Monday, August 17, 2009

Summer Reading

I always loved reading in the summer. I could abandon the 10 pound college books as I worked on my Master's Degree, and I could leave behind the assigned books that were to lead to professional conversations, that is, until I went to a 12 month contract...not that I am complaining, I loved it, walking in a school building any time of year was a thrill, never knowing what the day would bring. So, once I went to school every day of the year, I saved my reading for beach time, twice a year, once to Hull and once to Florida and I would start reading upon take-off, keep reading through the vacation, and continue through landing! This summer, as I spent longer than usual in Hull, and an incredible time on the beach with friends and family, I read four books in three weeks...all fiction. I started with my favorite author, James Patterson, easy yet exhilarating reads, not having to think or reflect, just read and enjoy. One book was one chapter from being complete on the ride to Boston! I followed up with another one in a two day period. Then I needed more, I had brought two with me, selecting them from just looking at the cover and reading the back. I seem to be always drawn to books set in New England or Nantucket Island...imagine! So, when I chose these books, there was no indication that there would be anything but mindless stories of the lives of the women described on the cover. Yet, inside, as the stories unfolded, there were so many similarities to my life that I wondered why I hadn't written them. But they were fiction. Yet, they were not.

The first one was about two sisters, brought apart by family dysfunction early in life, but brought back together, with one ending up taking care of the other through a cancer diagnosis and treatment. As I read I found myself almost holding my breath, remembering all too well part of life that is best not thought of too often. I should have put it down, stopped, but somehow, like my own life and thoughts, I couldn't. The images were real and the remembering was difficult, yet I kept going. I have always had this "thing" that if I start a book, I must finish, and part of me just didn't want to go on, but I did, and for some strange reason, I knew I was meant to read that book.
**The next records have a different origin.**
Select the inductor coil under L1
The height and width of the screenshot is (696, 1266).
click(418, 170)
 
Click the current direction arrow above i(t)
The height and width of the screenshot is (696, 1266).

As if that were not enough, the second one, thought by me to be a light hearted saga of a summer on the island, not far from where I had just spent a week with my sister and four others, was far from the light reading I had expected. The ladies come to their cottage by the sea to spend a summer and face their burdens and issues. One leading character brought with her a new diagnosis of lung cancer. Again, I wondered, should I abandon this now or keep on reading...and true to form, I kept on reading. I am one, also, to believe, that if I have chosen a book it is for a distinct reason, but I began to wonder as I literally held my breath when the character's breathing got worse, when the treatments were intense, when the procedures patterned our own real-life story, the non-fiction of Allison's life, of our lives.

I literally almost felt a panic attack on the plane as I read the final chapters. I don't really know if I have ever had a true panic attack, but I think I came as close as ever when finishing the book. It was fiction, after all, but it was clear that the author had a purpose in sharing the pertinent details of lung cancer and the mental, emotional, physical toll it takes, that any cancer takes.

I had lost track of time on this two and a half week journey, spending time in my sister's town, while she visited my brother in law every day as he underwent a stem cell transplant for multiple myeloma, a blood cancer. While it was definitely vacation in our own cottage by the sea, shared the first week with women friends, then with Joe and Jennifer, the visit sparked so much more. This was also Allison's town, spending her summers and planning to do so for the rest of her life. And just three short summers ago, there we all were, in early August, for a once in a lifetime family reunion, cousins meeting cousins and all of our children. It was a memory overshadowed a bit by Allison's crankiness and inability to feel well as she got winded doing the simple tasks that once were part of her everyday life. Nine weeks later she had a lung cancer diagnosis and eleven weeks after that she was gone.

The visit, the summer reading, the memories, the diagnosis of my brother in law have all played havoc with my soul. I am sad and I am overwhelmed that she was not with us to share in the summer of 2009, just like she did every other summer that we could get there. I kept waiting to see her walk up the beach with her sister, to lay around in her Hull sweatshirt, to eat lobsters, to share in the moment. My heart aches with the desire to turn back the clock, still and always. Yet, not in the way I would have expected, there she was, in the pink sunsets, mid-day clouds, in the rolling waves, in the laughter of the house, in the way others shared stories about her, and in the complete and full double rainbow over the ocean. She whispers to us that she is guiding us and taking us places we would have never been, feeling and knowing that this is part of the plan laid out just for us, walking her uncle through his transplant and recovery, giving her aunt strength to keep going with hope and love, inspiring her sister to spend a week with her parents, just being and laughing and enjoying, for herself, but also for the one who left before us.

The summer reading brought about a purpose, it made me feel and know and re-live certain parts I would prefer to lay to rest, yet it brings me one step closer to acceptance, acceptance of what was and what is and what is to come. I know not where I will be today or tomorrow, but I trust I am guided by a loving Father who does, who has used Allison in such powerful ways that we would never have experienced, and for that we know this is a day to be grateful.